**Collected data entries**
--- START ---
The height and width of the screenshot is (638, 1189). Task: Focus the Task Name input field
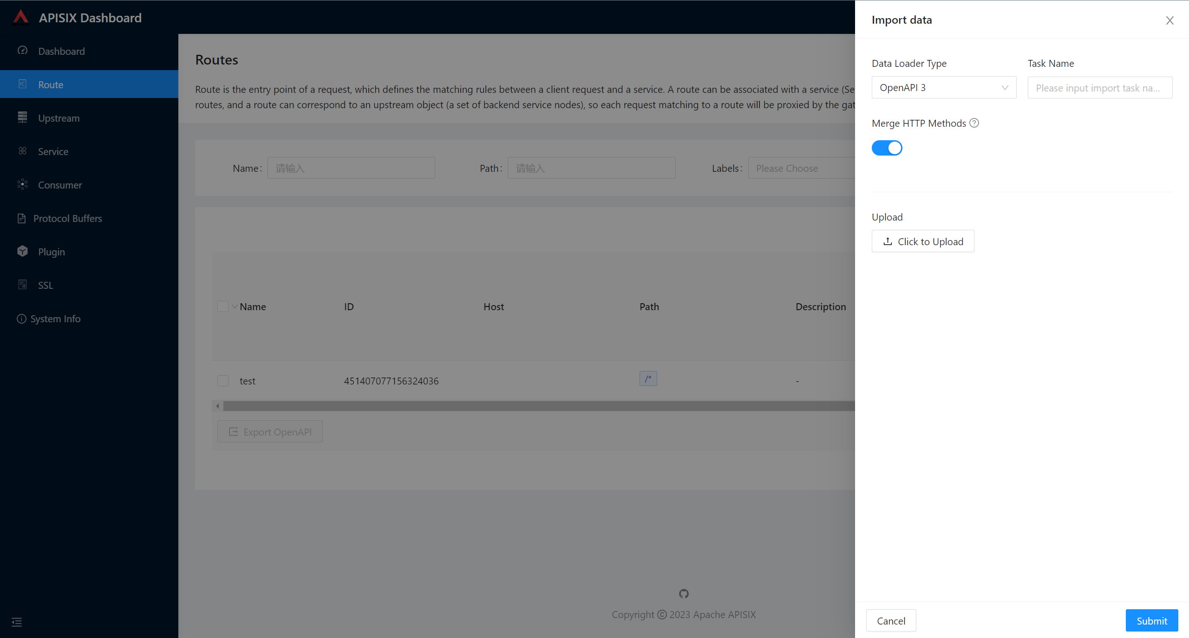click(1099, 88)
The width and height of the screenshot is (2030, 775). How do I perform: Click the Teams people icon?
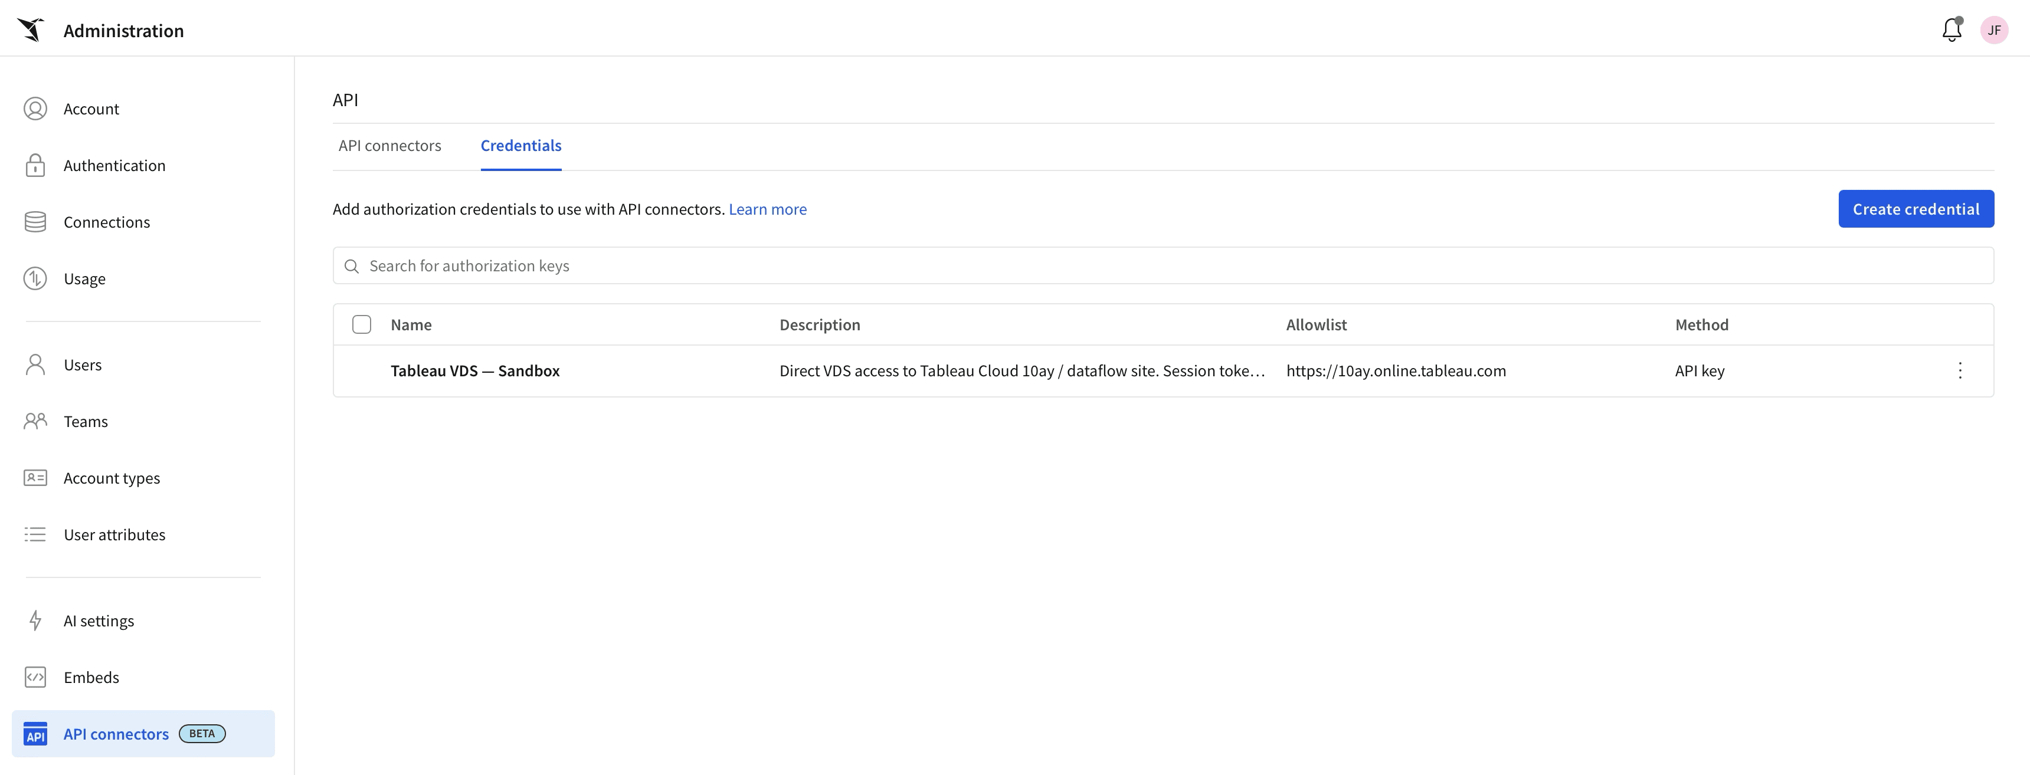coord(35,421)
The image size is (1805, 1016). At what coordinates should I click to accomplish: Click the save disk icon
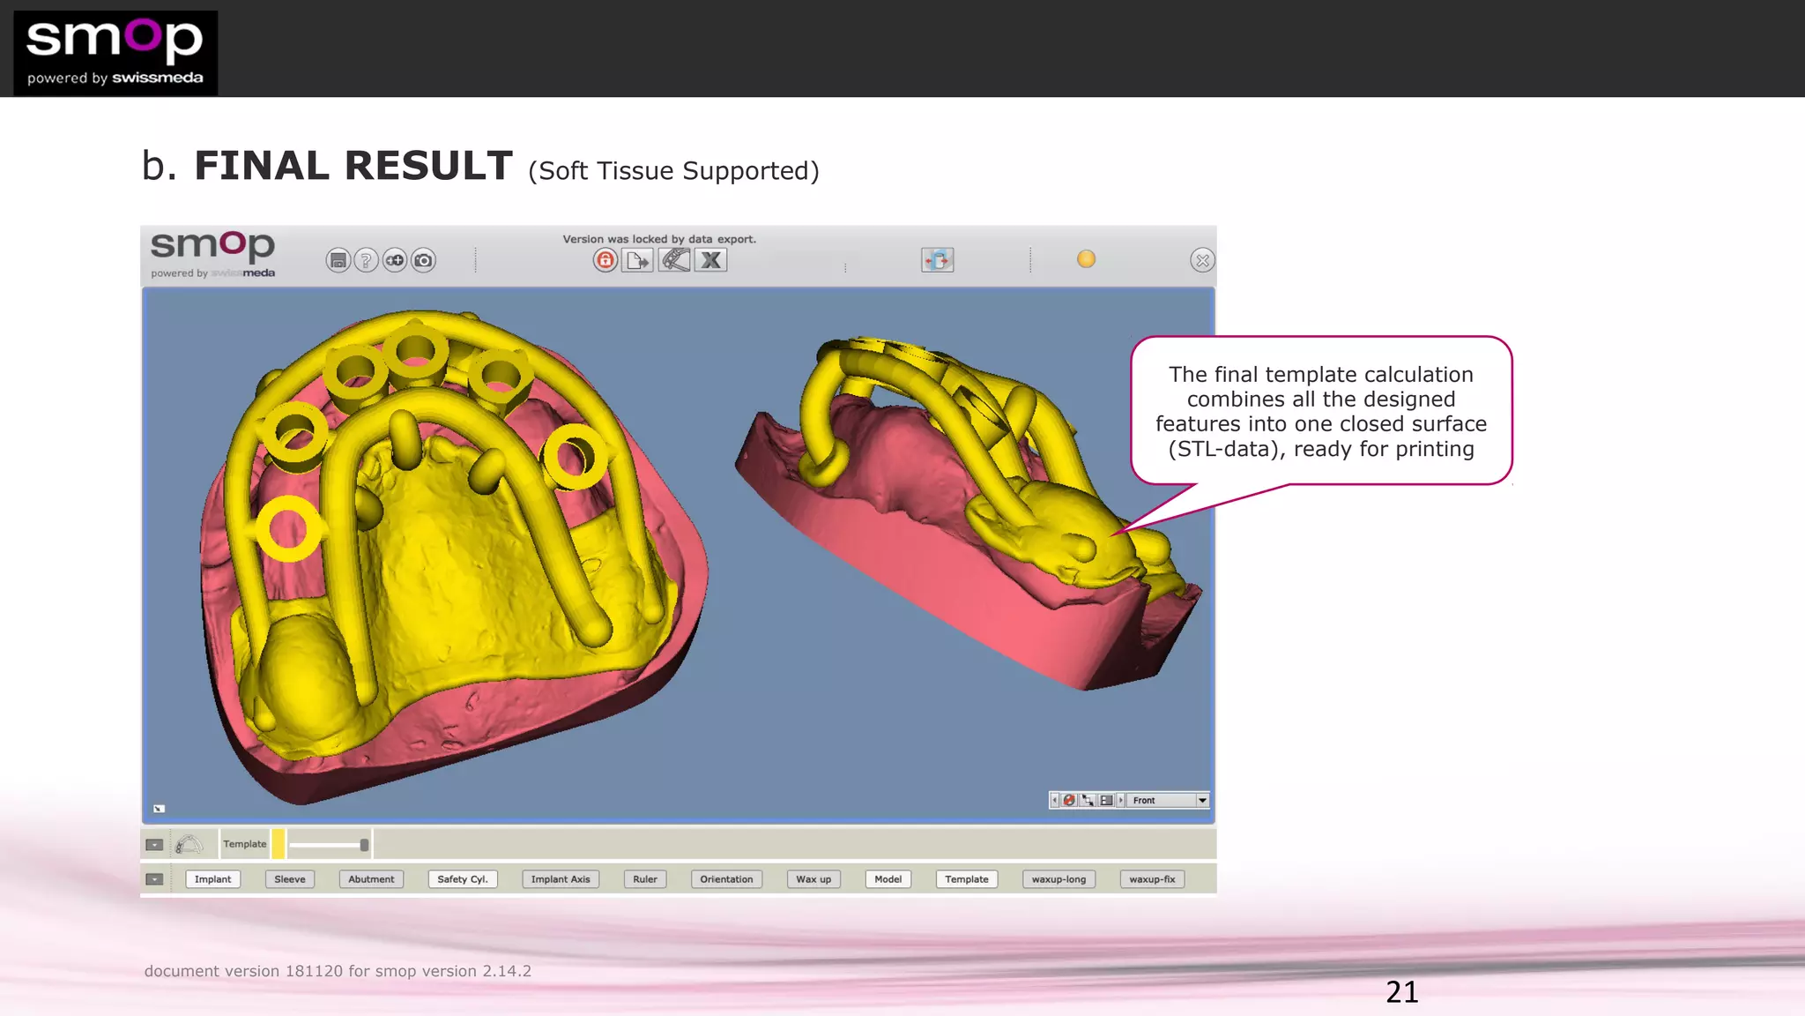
--- END ---
**Exercise requirements**
Reproduce the records in full, exactly as they appear, and show none of the pictures.

**Result below**
The height and width of the screenshot is (638, 1189). Task: Focus the Task Name input field
click(1099, 88)
The width and height of the screenshot is (2030, 775). How do I perform: Click the Teams people icon?
coord(35,421)
The image size is (1805, 1016). At what coordinates should I click to accomplish: Click the save disk icon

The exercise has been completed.